FLIGHTSは建設・測量生産性向上展2024に出展し、ドローンに搭載可能なレーザー測量用LiDARとなる「FLIGHTS SCAN XT32 M2X」と「FLIGHTS SCAN V2 M2X」のほか、それに付随するソフトウェアを展示した。

 LiDAR(Light Detection and Ranging)は、レーザーを飛ばしてその反射時間を測定することで距離を計測する技術であり、FLIGHTSではドローン測量用LiDARを提供している。

XT32がモデルチェンジしてV2 M2Xとなって発売予定

FLIGHTSが新たに販売を予定している「FLIGHTS SCAN V2 M2X」。
現行型の「FLIGHTS SCAN XT32 M2X(XT32)」。

 FLIGHTSは、現在発売中の「FLIGHTS SCAN XT32 M2X(XT32)」と今後発売予定の「FLIGHTS SCAN V2 M2X(M2X)」を展示した。現在XT32を販売しているが、これに採用されているカメラやセンサーなどを高性能化し、FLIGHTS SCAN V2 M2Xとして今後販売を開始する。これらは、DJI Matrice 300/350 RTKに搭載することができ、XT32の飛行高度は最大約80mであったが、M2Xは最大約120mからの測量が可能となる。

 また、リターン数の違いも注目すべき点だ。XT32は2リターンに対応し、M2Xは3リターンに対応している。3リターンの場合、最初に当たった物体、最も反射強度が高い物体、そして最後に当たった物体からのデータを取得することができ、リターン数が多くなるほど、点群データの精度は向上する。

 結論として、XT32は例えば山などで地面のデータを取得したい場合に適している。一方、高高度から効率的に植生も含めたデータを取得したい場合には、M2Xが向いているという。

 ドローンでの測量が難しい場所では、ハンドヘルドキットが役立つ。このキットはハンドヘルド型とバックパック型の2つに対応し、これを使用することで人手による測量も可能になる。つまり、1台のセンサーでドローンと手持ちの両方に対応できるため、非常に便利である。近年はドローン測量に対する精度を国が見直していることもあり、より精度の高いデータが求められる。そのような場合に、ドローンと地上からの測量を組み合わせることが有効になる。

ハンドヘルド型で手持ちによる測量も可能にした。

 LiDARセンサーは3つの主要なコンポーネントで構成されている。まずセンサー本体、次にXT32の場合はソニーのα5100カメラ、そしてIMU(慣性計測装置)である。特にIMUは高性能なものを採用している。FLIGHTSの担当者は、「一般的にドローンによるレーザー測量では、距離が長くなるに連れて精度に誤差が生じてきます。しかし、採用しているIMUによって長距離であっても高精度な計測が可能です」という。なお、約2470万画素となるα5100カメラは、点群データに色を付けるために使用される。新型となるM2Xは、約6100万画素のカメラに変更され、より鮮明な点群データの作成が可能だ。

XT32に備えられたSonyのα5100。

飛行計画作成やデータ解析を担う一気通貫ソリューション

 測量で取得したデータは、独自ソリューションで解析することができ、これらを利用することでデータ取得から解析のアウトプットまで一貫して行える。LiDARにはUSBの差し込み口があり、そこにデータが記録されていく。このUSBからパソコンにデータを移し、「FLIGHTS POINT(点群作成ソフト)」というソフトで点群データに変換する。
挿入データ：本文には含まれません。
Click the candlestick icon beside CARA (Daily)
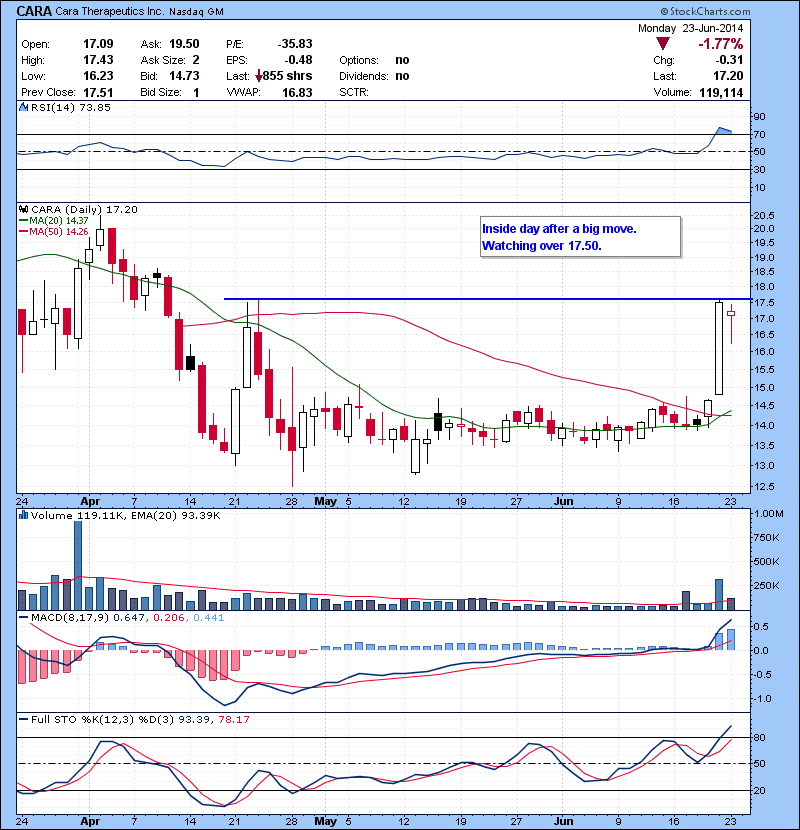 click(x=25, y=208)
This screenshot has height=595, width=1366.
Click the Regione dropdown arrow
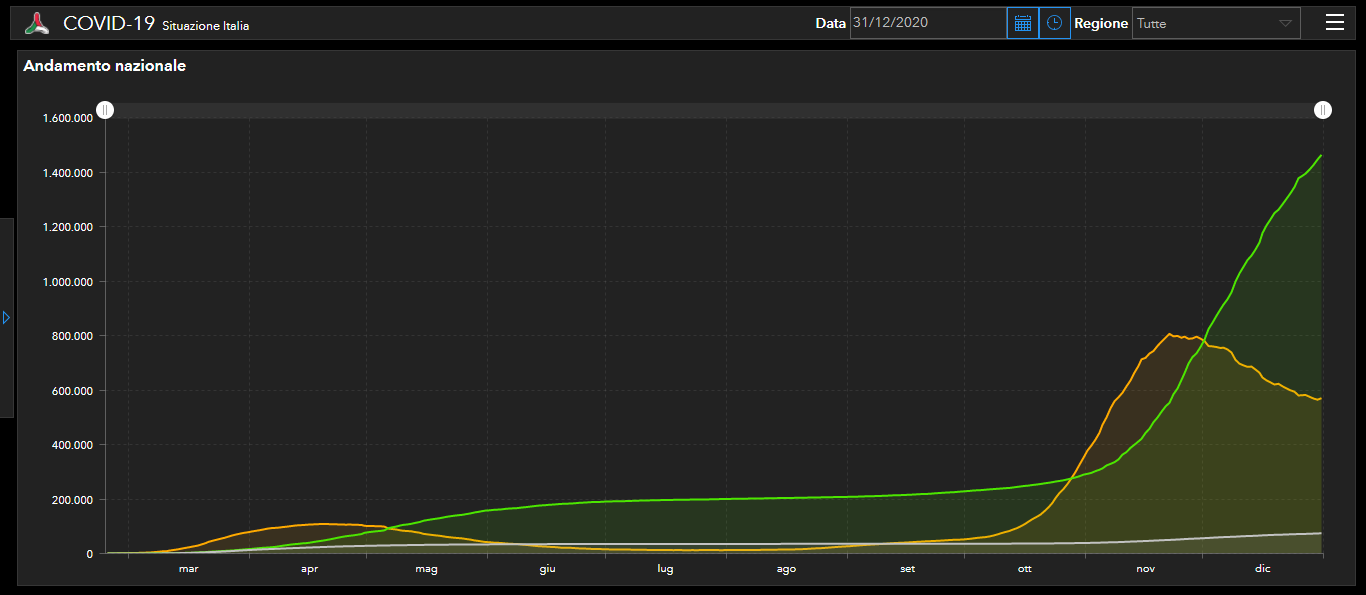coord(1285,23)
 さらに、ドローンの飛行経路を作成する「FLIGHTS PLAN(地形追従飛行計画作成サービス)」も提供しており、感覚的に飛行経路を作成できる。地形の凸凹に沿った立体的な飛行経路を最短10分で作成できるという。

 LiDARと各種ソフトはパッケージ化して販売されているが、取捨選択も可能となっている。ただし、取得したデータはFLIGHTS POINTでないと点群化できない仕組みだ。なお、FLIGHTS POINTで点群化した後に使用する点群編集ソフト「ライダー360」も提供しており、購入から1年間は無料で使用可能。翌年からはライセンス制の年間更新が必要となる。

 これらに加え、「FLIGHTS DOCS」を開発中だ。これは、ドローンで測量したデータの精度を保証するためのソフトであり、FLIGHTS POINTで解析したデータをアップロードすると、自動的に様式を作成してくれる。

 FLIGHTSは独自にLiDARを開発することで、低価格を実現。XT32は約600万円で販売しているが、新型のM2Xも1000万円以下の価格で提供を予定しているという。担当者も「高額な商品ではあるものの、同等の性能を求めれば、この価格では入手できないでしょう。コスト感もFLIGHTS SCANの強みです」と話した。